What is the average advisor's major set of challenges? Kalbaugh lists three key issues, including driving efficiency into the firm, marketing the business, and growing equity in it. A subset of advisors place too much energy on growing the top line, which ironically may help LPL more than the individual advisor.

"Advisors really care about all their clients and that's where time management comes in," Kalbaugh says. He doesn't advocate that advisors "walk away from clients, [instead just] allocate your staff's time more efficiently."

In today's world where clients expect calls returned in three hours, advisors who are reluctant to delegate soon will find themselves overwhelmed by the Darwinian developments that Bruton cites. "It's a seismic shift in consumer behavior," Kalbaugh says. "If a business doesn't adapt, it's going to get very challenging."
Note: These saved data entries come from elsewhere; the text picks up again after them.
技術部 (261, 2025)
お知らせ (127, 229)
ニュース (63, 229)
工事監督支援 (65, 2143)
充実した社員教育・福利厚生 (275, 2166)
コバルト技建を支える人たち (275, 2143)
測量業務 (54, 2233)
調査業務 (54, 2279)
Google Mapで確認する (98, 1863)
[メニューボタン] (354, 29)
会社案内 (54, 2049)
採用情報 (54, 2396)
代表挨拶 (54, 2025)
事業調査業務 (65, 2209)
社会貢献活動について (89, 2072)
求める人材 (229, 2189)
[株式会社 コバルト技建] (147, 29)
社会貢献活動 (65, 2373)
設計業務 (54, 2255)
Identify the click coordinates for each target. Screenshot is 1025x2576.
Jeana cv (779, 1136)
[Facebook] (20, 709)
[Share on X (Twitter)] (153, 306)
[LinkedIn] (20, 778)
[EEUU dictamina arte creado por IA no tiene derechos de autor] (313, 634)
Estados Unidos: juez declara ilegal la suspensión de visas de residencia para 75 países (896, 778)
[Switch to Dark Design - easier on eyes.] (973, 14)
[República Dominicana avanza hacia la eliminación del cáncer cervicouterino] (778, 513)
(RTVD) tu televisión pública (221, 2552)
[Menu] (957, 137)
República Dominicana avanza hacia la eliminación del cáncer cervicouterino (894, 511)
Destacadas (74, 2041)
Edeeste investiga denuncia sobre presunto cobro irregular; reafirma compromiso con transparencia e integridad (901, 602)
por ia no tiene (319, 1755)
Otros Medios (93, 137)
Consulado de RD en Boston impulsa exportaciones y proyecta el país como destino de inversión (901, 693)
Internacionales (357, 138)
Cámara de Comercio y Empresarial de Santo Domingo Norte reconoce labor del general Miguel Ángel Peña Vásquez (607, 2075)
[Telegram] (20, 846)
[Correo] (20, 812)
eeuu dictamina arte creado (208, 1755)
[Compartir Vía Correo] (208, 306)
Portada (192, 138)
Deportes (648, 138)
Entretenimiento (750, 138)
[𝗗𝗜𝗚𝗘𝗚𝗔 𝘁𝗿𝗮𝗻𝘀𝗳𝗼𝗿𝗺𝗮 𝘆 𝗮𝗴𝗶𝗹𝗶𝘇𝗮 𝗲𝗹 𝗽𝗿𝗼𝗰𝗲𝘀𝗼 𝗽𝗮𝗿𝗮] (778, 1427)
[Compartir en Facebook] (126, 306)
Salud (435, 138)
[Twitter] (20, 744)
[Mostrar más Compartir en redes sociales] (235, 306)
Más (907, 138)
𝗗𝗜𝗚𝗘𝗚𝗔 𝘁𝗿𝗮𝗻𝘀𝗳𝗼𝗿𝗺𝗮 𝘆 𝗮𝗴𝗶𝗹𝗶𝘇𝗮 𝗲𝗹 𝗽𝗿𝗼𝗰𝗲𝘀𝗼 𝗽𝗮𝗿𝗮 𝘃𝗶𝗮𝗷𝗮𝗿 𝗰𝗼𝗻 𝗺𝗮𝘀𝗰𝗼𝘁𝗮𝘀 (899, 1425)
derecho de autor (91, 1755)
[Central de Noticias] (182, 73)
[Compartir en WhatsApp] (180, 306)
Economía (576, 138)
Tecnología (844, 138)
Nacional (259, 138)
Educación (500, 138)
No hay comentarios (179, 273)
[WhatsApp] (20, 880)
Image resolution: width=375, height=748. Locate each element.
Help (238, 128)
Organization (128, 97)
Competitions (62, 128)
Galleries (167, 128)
LPL's consulting engagements drill down on the two primary interest groups driving advisors' practices: their clients and their staff. "We take a step back and look at their book of business from an economic standpoint, identifying A, B, C and D clients," Kalbaugh explains. Then they profile A clients, examining their activities, where they socialize and what they have in common with future prospects.

Carole Ford, who runs Ford Financial, a Fresno, Calif.-based wealth management firm with $300 million in assets, learned during the crisis that her firm could "weather almost any storm." Still, it served as a "stress test" for her and her staff and forced them to turn inward and re-examine the business with Susan Porter, an LPL relationship manager. The upshot is that Ford Financial now tries to "capitalize on opportunities that play to our firm's strengths and our client needs, rather than reach for opportunities that are potentially profitable in the short term, but ultimately distract us from our primary focus," Ford says.

In order to grow their businesses, principals in advisory firms need to free up more time to spend with clients and prospects. So the mantra of Bruton, Papazian, Kalbaugh and others is "delegate, eliminate and automate."